* [INSTRUCTIONS TO FOLLOW]: Your task is to copy every line of the entries that contains "last".
=== Begin Enclosure ===
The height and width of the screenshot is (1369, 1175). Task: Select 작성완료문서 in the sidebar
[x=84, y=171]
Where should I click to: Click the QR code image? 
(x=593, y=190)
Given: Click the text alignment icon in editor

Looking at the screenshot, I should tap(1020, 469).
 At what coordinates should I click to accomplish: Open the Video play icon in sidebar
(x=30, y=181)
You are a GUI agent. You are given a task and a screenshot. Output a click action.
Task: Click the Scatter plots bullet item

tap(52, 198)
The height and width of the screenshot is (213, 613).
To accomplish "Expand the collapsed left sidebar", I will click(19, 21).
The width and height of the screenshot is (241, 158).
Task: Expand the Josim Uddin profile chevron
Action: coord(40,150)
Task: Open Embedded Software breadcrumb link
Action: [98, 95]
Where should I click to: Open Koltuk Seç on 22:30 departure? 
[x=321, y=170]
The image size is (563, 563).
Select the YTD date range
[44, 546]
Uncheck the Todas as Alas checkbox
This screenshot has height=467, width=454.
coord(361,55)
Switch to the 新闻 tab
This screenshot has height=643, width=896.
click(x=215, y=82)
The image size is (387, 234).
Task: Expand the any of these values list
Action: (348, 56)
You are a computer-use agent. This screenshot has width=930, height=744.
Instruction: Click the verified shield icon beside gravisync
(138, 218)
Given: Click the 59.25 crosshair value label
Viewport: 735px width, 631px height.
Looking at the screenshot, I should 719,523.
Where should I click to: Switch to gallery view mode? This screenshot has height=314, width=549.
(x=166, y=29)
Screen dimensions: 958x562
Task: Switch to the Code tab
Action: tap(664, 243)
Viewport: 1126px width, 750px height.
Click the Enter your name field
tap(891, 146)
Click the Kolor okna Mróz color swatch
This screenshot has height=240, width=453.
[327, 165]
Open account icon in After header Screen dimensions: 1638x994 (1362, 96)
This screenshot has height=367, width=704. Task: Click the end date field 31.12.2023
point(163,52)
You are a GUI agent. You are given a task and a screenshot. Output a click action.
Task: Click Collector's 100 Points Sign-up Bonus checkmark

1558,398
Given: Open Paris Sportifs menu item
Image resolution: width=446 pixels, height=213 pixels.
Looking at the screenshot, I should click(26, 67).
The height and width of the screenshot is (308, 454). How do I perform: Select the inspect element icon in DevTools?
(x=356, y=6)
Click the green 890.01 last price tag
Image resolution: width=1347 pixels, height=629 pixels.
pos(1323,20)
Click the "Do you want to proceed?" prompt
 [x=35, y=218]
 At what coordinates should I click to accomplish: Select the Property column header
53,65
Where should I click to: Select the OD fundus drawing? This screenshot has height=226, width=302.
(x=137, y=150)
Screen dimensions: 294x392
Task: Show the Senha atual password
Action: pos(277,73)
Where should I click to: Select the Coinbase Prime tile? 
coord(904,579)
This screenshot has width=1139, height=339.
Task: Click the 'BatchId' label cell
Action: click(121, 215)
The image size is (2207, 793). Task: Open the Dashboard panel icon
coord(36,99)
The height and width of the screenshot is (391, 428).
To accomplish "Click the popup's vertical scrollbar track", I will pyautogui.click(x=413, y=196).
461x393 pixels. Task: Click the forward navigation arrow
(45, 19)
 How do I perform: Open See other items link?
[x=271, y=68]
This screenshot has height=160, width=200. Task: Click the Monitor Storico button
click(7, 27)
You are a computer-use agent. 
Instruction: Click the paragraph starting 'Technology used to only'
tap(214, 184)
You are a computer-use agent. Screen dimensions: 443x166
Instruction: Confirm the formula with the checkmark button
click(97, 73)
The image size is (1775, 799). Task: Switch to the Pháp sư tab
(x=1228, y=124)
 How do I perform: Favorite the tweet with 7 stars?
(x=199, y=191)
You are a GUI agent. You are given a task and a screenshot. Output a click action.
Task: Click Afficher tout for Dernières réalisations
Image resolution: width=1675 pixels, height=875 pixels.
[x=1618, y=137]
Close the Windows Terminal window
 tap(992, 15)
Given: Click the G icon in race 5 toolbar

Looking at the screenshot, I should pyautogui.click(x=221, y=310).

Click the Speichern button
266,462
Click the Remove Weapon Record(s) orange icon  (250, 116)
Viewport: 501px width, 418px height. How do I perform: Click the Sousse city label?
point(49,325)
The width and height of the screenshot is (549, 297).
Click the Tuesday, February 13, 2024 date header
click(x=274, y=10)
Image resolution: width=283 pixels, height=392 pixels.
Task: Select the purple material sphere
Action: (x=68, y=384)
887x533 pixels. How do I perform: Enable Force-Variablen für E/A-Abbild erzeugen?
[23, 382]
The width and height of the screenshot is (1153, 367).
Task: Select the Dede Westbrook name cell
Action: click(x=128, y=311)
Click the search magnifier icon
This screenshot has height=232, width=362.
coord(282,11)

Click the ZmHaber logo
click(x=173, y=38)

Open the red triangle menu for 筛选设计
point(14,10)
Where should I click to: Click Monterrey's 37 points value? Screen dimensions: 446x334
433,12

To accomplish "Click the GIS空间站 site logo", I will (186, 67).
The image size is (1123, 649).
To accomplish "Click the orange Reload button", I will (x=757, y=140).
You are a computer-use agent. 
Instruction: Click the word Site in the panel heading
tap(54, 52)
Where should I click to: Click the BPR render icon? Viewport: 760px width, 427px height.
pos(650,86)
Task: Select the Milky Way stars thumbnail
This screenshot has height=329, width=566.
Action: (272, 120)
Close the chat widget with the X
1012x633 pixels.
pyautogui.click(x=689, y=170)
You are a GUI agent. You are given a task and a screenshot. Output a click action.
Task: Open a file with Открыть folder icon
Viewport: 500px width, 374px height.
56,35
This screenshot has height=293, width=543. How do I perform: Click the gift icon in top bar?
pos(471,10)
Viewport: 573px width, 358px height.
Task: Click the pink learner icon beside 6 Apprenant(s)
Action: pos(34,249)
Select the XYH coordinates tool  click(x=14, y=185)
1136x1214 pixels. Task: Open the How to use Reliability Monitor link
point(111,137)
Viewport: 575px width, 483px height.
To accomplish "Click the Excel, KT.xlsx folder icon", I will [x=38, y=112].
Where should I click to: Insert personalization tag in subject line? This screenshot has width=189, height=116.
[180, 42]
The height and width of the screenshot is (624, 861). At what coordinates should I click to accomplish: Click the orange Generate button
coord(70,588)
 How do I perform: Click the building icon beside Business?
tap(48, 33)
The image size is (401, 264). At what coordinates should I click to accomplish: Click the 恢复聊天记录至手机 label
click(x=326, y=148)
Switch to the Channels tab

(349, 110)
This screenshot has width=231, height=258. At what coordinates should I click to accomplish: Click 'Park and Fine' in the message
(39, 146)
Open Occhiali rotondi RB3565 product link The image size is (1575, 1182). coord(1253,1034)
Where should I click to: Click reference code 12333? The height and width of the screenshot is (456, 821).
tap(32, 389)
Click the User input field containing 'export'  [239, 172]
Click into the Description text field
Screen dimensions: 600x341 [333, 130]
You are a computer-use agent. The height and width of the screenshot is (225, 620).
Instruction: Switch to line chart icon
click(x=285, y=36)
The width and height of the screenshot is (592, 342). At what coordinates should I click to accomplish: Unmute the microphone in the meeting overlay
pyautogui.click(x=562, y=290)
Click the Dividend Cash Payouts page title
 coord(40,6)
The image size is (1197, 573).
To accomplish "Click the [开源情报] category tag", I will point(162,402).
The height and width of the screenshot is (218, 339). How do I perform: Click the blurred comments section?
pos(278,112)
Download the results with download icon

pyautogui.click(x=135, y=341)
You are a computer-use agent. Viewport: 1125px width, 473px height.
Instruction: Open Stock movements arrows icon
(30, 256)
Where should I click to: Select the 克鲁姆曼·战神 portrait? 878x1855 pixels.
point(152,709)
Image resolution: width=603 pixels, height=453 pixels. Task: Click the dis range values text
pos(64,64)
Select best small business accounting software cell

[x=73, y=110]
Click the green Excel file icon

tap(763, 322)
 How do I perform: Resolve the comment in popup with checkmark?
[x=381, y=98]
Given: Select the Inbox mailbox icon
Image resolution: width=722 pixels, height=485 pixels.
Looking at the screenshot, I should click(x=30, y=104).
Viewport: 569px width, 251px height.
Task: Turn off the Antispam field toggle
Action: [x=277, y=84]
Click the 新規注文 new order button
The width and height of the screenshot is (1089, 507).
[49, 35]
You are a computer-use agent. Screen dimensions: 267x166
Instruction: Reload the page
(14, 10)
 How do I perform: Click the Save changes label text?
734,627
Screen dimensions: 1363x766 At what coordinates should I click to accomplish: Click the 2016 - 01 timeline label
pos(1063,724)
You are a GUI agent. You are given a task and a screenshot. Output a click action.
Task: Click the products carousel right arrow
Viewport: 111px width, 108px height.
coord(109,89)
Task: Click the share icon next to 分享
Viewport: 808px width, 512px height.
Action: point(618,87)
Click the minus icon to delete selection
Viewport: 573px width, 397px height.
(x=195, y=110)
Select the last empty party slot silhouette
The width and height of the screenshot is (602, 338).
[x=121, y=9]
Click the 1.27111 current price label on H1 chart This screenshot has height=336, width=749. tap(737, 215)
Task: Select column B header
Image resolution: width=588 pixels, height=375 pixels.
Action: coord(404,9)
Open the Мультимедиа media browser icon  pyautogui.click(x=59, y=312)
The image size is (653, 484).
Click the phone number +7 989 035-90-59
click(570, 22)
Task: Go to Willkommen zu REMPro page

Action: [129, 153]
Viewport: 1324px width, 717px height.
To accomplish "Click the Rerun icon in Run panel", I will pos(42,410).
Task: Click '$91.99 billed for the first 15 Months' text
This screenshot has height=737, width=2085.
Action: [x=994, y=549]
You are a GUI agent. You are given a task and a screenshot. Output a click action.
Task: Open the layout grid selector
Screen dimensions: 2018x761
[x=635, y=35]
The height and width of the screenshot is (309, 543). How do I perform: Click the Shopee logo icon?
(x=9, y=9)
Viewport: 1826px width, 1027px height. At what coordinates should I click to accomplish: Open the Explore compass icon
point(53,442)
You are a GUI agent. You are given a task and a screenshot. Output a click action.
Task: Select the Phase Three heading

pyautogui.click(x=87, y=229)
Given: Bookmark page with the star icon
=== End Enclosure ===
* [TASK RESPONSE]:
Click the green 890.01 last price tag
Select the last empty party slot silhouette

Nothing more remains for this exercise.